_Selected text_
|---|

J.F. Sebastian J.F. Sebastian - 3 months ago 72
C Question

how to print __uint128_t number using gcc?

Is there

PRIu128
that behaves similar to
PRIu64
from
<inttypes.h>
:

printf("%" PRIu64 "\n", some_uint64_value);


Or converting manually digit by digit:

int print_uint128(uint128_t n) {
if (n == 0) return printf("0\n");

char str[40] = {0}; // log10(1 << 128) + '\0'
char *s = str + sizeof(str) - 1; // start at the end
while (n != 0) {
if (s == str) return -1; // never happens

*--s = "0123456789"[n % 10]; // save last digit
n /= 10; // drop it
}
return printf("%s\n", s);
}


is the only option?

Note that
uint128_t
is my own typedef for
__uint128_t
.

Answer

No there isn't support in the library for printing these types. They aren't even extended integer types in the sense of the C standard.

|---|

_Information provided_
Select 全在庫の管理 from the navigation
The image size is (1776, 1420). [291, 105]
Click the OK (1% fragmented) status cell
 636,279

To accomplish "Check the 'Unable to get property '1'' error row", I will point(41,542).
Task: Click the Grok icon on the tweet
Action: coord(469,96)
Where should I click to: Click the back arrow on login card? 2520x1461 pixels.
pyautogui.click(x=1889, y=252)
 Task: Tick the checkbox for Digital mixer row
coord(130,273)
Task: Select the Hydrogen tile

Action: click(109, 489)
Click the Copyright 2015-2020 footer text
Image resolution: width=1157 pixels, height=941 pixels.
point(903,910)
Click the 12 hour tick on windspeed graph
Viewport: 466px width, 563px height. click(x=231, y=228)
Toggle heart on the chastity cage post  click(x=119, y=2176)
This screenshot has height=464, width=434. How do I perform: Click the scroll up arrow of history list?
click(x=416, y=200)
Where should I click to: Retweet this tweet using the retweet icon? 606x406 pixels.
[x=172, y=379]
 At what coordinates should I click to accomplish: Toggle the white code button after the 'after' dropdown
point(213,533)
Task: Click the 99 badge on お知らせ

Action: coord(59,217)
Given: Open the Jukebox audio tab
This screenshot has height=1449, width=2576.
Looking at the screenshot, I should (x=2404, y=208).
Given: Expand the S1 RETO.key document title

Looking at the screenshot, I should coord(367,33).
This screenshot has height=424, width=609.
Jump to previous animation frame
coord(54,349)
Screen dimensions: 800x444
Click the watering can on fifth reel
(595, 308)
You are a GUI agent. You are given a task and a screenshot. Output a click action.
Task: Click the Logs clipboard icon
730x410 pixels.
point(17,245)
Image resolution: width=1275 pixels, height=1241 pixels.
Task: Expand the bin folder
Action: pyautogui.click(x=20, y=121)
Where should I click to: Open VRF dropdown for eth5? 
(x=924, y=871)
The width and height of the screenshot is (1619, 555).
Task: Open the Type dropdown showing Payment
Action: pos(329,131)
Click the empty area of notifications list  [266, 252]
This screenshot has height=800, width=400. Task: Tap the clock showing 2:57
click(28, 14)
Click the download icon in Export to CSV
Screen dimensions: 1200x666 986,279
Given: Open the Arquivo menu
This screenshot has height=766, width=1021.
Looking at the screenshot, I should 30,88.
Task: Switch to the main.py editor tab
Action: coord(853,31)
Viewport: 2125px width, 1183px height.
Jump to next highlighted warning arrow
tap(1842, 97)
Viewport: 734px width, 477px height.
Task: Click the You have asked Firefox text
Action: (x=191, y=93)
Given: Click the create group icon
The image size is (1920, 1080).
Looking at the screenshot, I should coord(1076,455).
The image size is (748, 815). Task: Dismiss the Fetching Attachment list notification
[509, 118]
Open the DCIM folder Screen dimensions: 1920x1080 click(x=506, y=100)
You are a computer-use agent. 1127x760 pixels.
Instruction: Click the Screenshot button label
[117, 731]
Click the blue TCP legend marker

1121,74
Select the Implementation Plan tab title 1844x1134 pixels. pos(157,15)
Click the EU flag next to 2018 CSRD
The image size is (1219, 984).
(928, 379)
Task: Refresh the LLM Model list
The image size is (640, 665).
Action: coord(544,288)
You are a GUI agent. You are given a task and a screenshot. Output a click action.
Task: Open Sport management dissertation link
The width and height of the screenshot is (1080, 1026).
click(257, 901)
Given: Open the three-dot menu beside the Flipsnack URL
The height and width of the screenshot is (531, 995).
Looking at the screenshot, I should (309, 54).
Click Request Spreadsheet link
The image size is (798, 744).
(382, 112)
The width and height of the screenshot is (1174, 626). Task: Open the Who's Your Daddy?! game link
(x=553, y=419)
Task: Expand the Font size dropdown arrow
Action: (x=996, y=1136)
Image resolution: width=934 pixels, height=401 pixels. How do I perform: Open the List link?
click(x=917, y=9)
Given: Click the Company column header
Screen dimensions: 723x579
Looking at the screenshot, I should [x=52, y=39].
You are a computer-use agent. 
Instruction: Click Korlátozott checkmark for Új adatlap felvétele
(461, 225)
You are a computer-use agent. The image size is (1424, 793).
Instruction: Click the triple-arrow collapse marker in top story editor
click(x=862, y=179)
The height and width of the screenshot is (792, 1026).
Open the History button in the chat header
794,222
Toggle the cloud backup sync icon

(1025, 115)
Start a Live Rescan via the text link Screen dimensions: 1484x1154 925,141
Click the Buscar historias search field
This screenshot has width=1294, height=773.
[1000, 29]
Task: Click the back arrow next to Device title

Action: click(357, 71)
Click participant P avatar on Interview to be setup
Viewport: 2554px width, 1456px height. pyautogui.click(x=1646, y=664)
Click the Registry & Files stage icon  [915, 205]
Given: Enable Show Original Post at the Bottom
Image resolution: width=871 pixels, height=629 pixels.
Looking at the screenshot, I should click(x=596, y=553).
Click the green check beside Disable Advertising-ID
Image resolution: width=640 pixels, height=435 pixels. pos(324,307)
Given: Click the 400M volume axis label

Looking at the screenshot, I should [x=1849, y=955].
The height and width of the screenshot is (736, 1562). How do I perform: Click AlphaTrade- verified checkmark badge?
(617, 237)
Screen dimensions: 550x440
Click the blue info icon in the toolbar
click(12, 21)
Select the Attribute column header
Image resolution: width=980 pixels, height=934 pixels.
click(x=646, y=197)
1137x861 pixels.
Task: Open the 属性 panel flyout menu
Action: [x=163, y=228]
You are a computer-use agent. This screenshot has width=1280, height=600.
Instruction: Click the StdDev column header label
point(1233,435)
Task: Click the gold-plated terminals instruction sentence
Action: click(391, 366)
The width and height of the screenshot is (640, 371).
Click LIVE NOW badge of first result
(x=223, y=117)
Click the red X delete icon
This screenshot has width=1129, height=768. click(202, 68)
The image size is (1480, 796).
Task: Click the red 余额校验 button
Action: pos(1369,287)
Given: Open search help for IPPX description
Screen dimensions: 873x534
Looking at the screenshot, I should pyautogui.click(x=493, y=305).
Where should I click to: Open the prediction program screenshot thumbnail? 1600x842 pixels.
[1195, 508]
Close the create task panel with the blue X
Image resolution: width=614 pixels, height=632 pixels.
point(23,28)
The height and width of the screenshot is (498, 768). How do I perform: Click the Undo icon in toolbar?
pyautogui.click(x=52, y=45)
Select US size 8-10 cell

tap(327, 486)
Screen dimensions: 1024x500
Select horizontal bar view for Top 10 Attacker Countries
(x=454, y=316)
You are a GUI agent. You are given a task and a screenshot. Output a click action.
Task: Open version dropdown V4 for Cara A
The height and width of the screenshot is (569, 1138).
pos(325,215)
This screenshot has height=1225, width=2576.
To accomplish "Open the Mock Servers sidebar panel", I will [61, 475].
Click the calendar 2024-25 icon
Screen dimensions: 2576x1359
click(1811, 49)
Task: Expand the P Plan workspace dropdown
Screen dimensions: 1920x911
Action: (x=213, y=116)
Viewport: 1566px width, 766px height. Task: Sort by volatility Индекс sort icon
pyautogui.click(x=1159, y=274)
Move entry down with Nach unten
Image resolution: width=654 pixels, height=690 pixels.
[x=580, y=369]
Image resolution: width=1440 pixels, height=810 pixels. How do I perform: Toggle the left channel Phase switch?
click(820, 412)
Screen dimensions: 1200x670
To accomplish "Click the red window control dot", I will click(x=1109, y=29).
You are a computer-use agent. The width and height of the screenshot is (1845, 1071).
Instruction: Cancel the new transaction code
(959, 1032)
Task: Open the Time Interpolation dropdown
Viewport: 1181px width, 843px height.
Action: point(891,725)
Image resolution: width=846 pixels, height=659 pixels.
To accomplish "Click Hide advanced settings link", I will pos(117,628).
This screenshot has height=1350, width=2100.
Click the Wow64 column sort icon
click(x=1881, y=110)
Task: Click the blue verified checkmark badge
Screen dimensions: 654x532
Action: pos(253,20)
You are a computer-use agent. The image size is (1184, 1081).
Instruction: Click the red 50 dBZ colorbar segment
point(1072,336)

|---|

_Exercise tasks_
1. Quote every comment that appears in the print_uint128 function in the thread on printing __uint128_t.
2. Proceed with the thread on printing __uint128_t, picking up after the final sentence of its answer.
The lines come from a source unrelated to the thread on printing __uint128_t.

_Solved tasks_
1.
- log10(1 << 128) + '\0'
- start at the end
- never happens
- save last digit
- drop it

2.
Your idea for starting the printing from the back is a good one, but you could use much larger chunks. In some tests for P99 I have such a function that uses

uint64_t const d19 = UINT64_C(10000000000000000000);

as the largest power of 10 that fits into an uint64_t.

As decimal, these big numbers get unreadable very soon so another, easier, option is to print them in hex. Then you can do something like

  uint64_t low = (uint64_t)x;
  // This is UINT64_MAX, the largest number in 64 bit
  // so the longest string that the lower half can occupy
  char buf[] = { "18446744073709551615" };
  sprintf(buf, "%" PRIX64, low);

to get the lower half and then basically the same with

  uint64_t high = (x >> 64);

for the upper half.